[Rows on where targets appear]

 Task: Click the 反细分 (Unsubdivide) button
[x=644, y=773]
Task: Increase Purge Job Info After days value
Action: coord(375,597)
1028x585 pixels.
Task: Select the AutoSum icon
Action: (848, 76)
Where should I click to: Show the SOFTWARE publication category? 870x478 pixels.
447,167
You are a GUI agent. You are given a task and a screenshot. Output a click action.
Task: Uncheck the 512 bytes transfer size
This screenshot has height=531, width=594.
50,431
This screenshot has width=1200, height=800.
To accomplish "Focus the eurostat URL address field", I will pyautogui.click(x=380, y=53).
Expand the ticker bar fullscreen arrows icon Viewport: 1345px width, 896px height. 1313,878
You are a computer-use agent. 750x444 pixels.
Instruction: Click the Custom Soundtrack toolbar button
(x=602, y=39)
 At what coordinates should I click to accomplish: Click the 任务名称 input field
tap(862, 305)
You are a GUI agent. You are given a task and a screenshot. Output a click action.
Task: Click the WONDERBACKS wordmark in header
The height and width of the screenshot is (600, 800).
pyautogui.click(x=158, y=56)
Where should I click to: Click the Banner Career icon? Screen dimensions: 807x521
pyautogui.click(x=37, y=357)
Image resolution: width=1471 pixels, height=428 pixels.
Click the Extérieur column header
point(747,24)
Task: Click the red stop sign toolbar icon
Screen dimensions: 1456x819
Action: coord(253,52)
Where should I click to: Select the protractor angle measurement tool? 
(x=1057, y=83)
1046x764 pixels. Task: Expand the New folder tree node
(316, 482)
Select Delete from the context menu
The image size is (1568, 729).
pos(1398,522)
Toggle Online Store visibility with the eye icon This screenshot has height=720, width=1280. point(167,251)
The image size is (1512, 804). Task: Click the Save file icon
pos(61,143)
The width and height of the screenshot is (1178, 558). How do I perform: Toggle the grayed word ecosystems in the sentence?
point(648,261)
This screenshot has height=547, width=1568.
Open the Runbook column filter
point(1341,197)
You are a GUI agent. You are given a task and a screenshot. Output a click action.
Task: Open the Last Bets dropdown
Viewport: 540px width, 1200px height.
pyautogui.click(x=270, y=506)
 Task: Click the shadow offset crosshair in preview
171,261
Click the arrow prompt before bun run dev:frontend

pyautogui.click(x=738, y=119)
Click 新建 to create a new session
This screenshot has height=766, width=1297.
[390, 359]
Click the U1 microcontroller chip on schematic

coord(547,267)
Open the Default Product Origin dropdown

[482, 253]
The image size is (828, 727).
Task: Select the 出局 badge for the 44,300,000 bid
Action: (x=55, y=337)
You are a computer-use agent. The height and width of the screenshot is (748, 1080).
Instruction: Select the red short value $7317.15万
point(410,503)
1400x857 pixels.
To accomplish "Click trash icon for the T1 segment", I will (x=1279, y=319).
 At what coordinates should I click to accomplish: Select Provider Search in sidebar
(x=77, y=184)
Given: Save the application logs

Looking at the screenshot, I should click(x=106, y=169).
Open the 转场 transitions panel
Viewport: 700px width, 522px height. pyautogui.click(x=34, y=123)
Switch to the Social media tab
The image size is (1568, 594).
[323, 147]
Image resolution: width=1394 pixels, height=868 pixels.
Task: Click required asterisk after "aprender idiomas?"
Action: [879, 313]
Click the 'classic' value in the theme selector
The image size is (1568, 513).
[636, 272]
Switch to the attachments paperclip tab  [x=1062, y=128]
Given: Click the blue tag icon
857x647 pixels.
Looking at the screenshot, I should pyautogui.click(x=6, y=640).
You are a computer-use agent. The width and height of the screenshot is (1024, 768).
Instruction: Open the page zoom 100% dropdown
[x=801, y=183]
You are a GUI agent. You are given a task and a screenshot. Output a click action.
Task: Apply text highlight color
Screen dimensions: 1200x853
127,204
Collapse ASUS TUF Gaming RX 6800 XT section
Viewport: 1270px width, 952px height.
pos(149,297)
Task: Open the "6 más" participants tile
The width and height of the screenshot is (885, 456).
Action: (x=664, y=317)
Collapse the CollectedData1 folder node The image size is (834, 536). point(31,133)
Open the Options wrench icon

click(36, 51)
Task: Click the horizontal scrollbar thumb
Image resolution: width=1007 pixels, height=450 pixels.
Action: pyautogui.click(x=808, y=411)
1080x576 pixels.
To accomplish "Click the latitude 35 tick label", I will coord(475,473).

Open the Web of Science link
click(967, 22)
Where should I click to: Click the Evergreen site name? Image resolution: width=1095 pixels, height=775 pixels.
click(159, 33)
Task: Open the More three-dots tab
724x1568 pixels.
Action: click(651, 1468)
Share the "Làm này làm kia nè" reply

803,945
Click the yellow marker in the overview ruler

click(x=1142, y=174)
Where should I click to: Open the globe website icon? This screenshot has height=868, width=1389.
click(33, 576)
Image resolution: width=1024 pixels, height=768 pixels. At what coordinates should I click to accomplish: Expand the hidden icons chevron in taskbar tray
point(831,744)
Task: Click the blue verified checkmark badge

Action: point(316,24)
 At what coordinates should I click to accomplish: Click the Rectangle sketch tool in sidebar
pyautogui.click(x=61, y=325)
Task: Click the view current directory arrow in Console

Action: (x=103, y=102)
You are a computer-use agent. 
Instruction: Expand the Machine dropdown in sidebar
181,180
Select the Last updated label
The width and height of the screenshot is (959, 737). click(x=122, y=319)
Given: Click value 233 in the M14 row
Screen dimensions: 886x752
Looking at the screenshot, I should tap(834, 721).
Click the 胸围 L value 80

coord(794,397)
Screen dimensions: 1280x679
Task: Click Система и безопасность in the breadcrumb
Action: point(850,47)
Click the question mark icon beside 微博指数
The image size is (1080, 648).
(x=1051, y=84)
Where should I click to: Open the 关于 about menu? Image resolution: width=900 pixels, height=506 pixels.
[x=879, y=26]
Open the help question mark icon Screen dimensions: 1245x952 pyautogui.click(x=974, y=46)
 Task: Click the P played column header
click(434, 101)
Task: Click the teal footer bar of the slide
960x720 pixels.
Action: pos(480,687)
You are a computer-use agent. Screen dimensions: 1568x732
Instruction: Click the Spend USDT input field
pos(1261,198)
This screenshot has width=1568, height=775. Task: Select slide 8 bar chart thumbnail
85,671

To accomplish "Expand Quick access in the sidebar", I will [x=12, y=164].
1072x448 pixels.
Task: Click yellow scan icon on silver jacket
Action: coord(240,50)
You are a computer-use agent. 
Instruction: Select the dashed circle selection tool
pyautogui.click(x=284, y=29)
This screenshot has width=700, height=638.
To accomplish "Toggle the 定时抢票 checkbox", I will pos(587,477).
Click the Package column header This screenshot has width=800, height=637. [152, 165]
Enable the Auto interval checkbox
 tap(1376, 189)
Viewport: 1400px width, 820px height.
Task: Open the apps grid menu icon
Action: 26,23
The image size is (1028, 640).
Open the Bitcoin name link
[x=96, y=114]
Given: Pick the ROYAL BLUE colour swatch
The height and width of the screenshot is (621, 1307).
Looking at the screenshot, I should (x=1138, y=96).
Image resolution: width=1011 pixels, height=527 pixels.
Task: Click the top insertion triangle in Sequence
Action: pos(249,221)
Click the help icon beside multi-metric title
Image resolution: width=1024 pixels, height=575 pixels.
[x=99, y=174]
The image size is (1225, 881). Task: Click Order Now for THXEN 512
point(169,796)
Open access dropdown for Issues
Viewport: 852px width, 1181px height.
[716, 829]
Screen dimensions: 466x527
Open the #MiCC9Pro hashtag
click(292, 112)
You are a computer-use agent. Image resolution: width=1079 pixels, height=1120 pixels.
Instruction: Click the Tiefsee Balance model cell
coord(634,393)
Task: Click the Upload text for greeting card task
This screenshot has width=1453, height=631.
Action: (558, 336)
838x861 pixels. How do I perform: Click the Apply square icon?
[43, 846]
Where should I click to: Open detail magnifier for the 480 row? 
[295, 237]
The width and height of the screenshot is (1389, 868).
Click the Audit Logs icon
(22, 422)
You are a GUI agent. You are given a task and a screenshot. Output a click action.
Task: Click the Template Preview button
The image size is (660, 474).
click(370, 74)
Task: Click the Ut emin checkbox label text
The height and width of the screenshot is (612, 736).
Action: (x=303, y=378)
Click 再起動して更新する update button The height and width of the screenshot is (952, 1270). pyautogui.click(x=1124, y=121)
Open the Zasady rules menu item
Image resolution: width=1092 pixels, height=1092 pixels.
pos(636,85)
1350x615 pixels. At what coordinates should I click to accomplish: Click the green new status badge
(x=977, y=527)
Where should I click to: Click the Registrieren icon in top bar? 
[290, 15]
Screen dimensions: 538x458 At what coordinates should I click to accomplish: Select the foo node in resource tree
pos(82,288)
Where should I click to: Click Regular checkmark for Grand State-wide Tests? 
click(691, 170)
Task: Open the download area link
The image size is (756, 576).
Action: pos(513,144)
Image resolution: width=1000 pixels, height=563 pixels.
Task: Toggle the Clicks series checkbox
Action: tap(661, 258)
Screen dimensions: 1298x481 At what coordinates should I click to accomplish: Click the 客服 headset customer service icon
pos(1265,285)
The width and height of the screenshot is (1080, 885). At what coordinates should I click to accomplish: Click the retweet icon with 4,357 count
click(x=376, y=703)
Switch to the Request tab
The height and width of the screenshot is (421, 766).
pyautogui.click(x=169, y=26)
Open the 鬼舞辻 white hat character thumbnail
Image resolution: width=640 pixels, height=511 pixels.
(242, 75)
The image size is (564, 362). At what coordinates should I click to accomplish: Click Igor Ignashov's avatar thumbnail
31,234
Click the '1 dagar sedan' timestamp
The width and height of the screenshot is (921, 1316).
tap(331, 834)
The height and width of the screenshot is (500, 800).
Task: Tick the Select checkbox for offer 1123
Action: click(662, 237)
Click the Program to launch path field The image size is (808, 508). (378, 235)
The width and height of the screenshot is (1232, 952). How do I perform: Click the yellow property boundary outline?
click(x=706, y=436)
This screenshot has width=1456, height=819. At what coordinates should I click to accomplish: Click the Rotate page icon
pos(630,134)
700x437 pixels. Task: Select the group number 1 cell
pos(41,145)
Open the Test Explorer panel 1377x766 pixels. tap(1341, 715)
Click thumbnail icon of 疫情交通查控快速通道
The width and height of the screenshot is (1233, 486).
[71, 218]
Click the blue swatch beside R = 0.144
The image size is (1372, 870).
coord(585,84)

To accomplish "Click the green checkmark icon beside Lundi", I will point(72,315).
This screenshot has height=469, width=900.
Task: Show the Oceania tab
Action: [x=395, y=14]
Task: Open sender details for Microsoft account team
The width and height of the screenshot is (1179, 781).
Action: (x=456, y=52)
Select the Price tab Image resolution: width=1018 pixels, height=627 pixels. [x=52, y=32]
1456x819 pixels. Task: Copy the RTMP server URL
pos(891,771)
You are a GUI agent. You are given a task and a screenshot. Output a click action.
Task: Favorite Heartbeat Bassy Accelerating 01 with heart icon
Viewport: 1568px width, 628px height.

▶ _Required task_
Show every line of the listing above that contains the string "label". Case counts.

▶ _Written response_
To accomplish "Click the latitude 35 tick label", I will coord(475,473).
Select the Last updated label
Task: Click the Ut emin checkbox label text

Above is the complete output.